Transform¶
CONFIG.transform declares what happens between reading inputs and writing outputs.
Structure¶
CONFIG:
transform:
type: noop # required — transform type name
params: {} # optional — passed to the transform plugin
Built-in transform types¶
noop — pass-through¶
The default transform. Passes all inputs straight to outputs with no modification. Useful for pure connector moves (e.g. Hive → Delta).
task — Python Task class¶
Loads transformations.py from the task directory and calls the Task subclass.
transformations.py:
from ubunye.core.interfaces import Task
class MyTask(Task):
def transform(self, sources: dict) -> dict:
df = sources["input_name"]
cleaned = df.filter("value IS NOT NULL").dropDuplicates(["id"])
return {"output_name": cleaned}
The logical names in sources and the returned dict must match the keys declared
under CONFIG.inputs and CONFIG.outputs.
model — ML model train/predict¶
Runs a UbunyeModel subclass for training or inference.
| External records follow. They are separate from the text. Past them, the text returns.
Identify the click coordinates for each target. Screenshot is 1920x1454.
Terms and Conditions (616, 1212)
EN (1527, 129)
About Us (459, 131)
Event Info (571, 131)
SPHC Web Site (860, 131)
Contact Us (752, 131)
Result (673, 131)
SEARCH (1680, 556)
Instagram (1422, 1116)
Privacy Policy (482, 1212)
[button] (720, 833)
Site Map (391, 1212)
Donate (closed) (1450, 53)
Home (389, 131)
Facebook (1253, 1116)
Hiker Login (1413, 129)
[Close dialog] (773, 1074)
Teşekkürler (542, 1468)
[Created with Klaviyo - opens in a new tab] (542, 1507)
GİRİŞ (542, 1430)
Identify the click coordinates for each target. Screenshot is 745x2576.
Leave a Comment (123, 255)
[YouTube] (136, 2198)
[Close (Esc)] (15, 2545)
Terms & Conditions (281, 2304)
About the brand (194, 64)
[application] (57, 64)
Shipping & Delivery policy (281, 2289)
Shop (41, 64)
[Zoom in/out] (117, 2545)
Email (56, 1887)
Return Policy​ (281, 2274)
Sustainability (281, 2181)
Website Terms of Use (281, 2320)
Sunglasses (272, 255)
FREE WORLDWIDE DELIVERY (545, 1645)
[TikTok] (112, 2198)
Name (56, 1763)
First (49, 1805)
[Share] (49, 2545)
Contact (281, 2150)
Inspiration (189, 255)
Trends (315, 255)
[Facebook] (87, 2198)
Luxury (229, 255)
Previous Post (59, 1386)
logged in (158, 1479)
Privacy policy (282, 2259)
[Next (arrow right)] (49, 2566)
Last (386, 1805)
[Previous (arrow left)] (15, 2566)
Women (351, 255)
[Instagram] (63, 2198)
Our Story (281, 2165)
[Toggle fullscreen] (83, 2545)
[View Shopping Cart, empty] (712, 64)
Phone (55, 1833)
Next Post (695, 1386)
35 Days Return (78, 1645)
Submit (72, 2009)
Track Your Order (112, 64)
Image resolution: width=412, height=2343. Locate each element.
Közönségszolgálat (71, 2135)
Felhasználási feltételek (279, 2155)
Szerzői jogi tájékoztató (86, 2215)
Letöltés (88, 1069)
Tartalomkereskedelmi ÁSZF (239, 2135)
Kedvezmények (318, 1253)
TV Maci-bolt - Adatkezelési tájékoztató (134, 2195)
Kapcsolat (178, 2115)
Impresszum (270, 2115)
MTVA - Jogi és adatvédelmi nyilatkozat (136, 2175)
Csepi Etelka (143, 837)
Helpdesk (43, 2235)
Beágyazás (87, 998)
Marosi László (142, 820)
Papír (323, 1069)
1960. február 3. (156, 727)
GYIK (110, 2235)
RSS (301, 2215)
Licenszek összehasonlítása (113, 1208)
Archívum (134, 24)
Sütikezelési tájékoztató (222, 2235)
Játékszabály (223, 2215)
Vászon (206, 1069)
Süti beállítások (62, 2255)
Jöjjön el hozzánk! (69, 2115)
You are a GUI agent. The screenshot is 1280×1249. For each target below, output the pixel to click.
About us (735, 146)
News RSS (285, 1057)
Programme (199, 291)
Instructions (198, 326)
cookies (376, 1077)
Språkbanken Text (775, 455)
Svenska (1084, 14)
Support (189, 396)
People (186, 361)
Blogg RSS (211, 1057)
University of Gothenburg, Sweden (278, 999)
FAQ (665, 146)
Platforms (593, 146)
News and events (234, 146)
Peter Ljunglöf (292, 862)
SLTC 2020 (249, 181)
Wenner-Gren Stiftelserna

See Model Contract and Model Registry.
transform:
type: model
params:
action: train # train | predict
model_class: "model.FraudRiskModel" # module.ClassName (model.py in task dir)
registry:
store: ".ubunye/model_store"
use_case: fraud_detection
auto_version: true
promote_to: staging
promotion_gates:
min_auc: 0.85
min_f1: 0.80
ModelTransformParams fields¶
| Field | Type | Default | Description |
|---|---|---|---|
action |
train | predict |
required | Whether to train or score |
model_class |
string | required | module.ClassName of the UbunyeModel subclass |
model_dir |
string | null |
Directory containing the model file; defaults to task dir |
model_path |
string | null |
Path to saved artifact (used for predict without registry) |
input_name |
string | null |
Key in inputs dict to use as training/scoring data |
registry |
RegistryConfig | null |
Model registry settings |
RegistryConfig fields¶
| Field | Type | Default | Description |
|---|---|---|---|
store |
string | required | Filesystem path for the model store |
use_case |
string | "default" |
Logical grouping for the model |
version |
string | null |
Explicit version; auto-generated if null |
auto_version |
bool | true |
Bump patch version automatically |
promote_to |
development | staging | production |
null |
Promote after registration |
use_stage |
development | staging | production |
"production" |
Stage to load from (predict only) |
promotion_gates |
dict | null |
Metric thresholds that must pass before promotion |
Custom transforms¶
Any class registered under the ubunye.transforms entry point can be used as a type.
See Writing a Plugin.
Transform params and extra fields¶
TransformConfig.params is a Dict[str, Any], so you can pass arbitrary keys:
transform:
type: my_custom_transform
params:
window_days: 30
feature_cols: [f1, f2, f3]
threshold: 0.5
These are passed directly to your plugin's apply(inputs, cfg, backend) call as cfg.